Newly elected Texas Sen. Morgan LaMantia (TX-27) said she wants her colleagues in the Legislature to see what the Rio Grande Valley really is, rather than imagining it the way mainstream media portrays border issues.
“We are such a unique part of Texas,” LaMantia said. “Unless you’ve actually been here and seen the Valley and talked to the people who live on the border, you don’t really understand it. So, having all these other elected officials down to the border so they can see it for themselves – hopefully, it gives us so many more partners to help fight for what the border needs.”
Veronica Gonzales, UTRGV’s senior vice president of Governmental and Community Relations, said an opportunity like this is tremendous for UTRGV and the RGV community.
“It’s not often that UTRGV has an opportunity to engage with so many legislators and their Capitol staff at one time,” Gonzales said. “This tour is providing us an opportunity to highlight our many wonderful assets and convey our needs to state lawmakers as they begin taking up legislation and the state budget.”
The Texas 88th Legislative Session is scheduled to conclude May 29.
For more information on the UTRGV 88th legislative session priorities, visit utrgv.edu/88th.
ABOUT UTRGV
The University of Texas Rio Grande Valley (UTRGV) was created by the Texas Legislature in 2013 as the first major public university of the 21st century in Texas.

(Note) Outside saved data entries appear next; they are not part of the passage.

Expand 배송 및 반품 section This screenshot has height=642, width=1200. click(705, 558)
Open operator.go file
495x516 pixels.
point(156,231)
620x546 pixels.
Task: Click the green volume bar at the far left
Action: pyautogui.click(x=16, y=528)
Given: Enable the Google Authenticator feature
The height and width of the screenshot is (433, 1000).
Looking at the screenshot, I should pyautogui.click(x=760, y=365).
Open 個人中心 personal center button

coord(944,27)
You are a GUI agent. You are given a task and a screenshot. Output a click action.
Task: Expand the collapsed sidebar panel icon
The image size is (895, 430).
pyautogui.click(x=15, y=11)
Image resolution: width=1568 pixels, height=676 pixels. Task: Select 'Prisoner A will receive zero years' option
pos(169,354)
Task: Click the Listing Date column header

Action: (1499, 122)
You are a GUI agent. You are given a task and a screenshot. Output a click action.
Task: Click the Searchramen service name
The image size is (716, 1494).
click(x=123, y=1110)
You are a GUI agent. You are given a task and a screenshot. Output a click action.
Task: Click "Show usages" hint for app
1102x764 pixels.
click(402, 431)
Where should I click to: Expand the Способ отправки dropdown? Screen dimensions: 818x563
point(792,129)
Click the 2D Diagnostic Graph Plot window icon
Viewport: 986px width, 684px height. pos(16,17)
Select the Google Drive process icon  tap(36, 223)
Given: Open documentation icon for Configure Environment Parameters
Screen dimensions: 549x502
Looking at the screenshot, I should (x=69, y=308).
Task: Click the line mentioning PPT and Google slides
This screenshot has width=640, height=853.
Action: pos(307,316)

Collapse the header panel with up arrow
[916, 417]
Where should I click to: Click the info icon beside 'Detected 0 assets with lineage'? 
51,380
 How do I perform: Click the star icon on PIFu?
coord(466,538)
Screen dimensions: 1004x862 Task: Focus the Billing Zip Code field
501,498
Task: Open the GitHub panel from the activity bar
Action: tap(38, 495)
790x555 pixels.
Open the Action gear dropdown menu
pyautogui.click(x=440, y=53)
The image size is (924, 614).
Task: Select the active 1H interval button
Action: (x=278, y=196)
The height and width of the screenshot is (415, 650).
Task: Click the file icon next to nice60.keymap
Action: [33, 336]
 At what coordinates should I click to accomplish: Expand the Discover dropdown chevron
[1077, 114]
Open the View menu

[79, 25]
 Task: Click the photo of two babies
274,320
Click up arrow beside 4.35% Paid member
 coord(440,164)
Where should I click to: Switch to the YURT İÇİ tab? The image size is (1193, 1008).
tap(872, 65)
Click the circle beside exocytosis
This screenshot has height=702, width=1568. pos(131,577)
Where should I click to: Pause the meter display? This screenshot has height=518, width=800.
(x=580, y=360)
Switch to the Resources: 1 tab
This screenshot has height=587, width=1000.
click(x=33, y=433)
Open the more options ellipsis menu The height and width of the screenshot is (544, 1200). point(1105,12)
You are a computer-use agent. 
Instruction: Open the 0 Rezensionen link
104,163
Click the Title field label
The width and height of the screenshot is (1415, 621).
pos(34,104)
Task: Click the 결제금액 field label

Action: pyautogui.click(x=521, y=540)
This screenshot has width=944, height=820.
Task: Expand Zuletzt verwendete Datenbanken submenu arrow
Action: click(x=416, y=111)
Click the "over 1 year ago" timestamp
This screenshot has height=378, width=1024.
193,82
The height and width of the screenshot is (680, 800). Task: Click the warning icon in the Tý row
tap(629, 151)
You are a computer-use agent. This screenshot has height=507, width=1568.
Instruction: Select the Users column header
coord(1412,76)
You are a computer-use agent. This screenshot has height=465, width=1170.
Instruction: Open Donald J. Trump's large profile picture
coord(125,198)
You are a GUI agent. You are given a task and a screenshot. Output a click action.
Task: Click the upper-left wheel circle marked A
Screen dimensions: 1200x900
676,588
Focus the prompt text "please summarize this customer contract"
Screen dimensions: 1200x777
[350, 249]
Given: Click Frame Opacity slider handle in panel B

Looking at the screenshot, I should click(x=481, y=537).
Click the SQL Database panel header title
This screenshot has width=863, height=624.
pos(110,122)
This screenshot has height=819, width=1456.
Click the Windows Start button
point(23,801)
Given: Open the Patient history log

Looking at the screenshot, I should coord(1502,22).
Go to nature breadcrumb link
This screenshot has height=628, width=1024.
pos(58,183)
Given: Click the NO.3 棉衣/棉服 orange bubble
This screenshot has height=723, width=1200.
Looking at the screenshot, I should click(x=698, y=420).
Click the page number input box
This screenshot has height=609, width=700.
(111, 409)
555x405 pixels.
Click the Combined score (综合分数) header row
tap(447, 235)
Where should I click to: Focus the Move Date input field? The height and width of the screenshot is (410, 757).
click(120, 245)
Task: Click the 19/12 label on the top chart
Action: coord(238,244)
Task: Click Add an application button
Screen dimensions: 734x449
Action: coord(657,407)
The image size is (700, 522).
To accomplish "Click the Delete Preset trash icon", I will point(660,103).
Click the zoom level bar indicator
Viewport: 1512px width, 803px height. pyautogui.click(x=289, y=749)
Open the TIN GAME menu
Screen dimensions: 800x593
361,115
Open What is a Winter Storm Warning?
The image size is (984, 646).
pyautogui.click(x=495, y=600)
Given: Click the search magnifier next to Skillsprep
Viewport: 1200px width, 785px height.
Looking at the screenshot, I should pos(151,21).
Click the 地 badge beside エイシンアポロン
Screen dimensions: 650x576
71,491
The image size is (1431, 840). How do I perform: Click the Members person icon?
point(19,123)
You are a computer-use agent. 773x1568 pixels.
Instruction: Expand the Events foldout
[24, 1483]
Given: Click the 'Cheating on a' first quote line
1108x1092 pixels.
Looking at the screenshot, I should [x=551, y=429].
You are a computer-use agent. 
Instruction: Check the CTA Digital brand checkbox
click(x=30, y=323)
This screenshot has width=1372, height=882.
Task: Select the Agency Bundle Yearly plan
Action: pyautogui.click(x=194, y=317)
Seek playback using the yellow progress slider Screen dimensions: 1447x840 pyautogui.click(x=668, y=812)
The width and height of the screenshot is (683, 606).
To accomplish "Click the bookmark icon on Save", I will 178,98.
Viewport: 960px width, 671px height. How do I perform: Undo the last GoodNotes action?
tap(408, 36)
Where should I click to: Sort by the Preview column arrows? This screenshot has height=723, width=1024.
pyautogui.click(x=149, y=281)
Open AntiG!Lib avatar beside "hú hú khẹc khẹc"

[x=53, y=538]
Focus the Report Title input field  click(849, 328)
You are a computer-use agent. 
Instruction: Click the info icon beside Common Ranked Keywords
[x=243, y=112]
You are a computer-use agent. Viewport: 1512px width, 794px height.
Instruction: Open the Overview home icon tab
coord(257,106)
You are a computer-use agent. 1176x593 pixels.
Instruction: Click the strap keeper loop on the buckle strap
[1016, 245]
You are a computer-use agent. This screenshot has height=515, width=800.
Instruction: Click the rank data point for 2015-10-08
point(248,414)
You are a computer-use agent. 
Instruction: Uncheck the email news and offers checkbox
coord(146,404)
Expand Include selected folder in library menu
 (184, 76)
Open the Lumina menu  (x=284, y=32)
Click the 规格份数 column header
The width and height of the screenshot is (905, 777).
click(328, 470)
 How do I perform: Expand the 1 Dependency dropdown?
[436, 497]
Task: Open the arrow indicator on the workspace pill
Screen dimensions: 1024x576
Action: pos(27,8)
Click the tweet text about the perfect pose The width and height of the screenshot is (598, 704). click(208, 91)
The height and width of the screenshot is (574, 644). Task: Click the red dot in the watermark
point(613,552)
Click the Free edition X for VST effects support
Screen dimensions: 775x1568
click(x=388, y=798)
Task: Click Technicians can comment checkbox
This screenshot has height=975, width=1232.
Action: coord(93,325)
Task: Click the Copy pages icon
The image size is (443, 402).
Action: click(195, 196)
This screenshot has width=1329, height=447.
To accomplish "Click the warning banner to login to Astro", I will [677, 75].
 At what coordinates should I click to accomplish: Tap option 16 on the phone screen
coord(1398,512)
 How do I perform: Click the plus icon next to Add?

This transformative initiative provided the opportunity to expand educational opportunities in the Rio Grande Valley, including a new School of Medicine, and made it possible for residents of the region to benefit from the Permanent University Fund – a public endowment contributing support to the University of Texas System and other institutions.
UTRGV has campuses and off-campus research and teaching sites throughout the Rio Grande Valley including in Boca Chica Beach, Brownsville (formerly The University of Texas at Brownsville campus), Edinburg (formerly The University of Texas-Pan American campus), Harlingen, McAllen, Port Isabel, Rio Grande City, and South Padre Island. UTRGV, a comprehensive academic institution, enrolled its first class in the fall of 2015, and the School of Medicine welcomed its first class in the summer of 2016.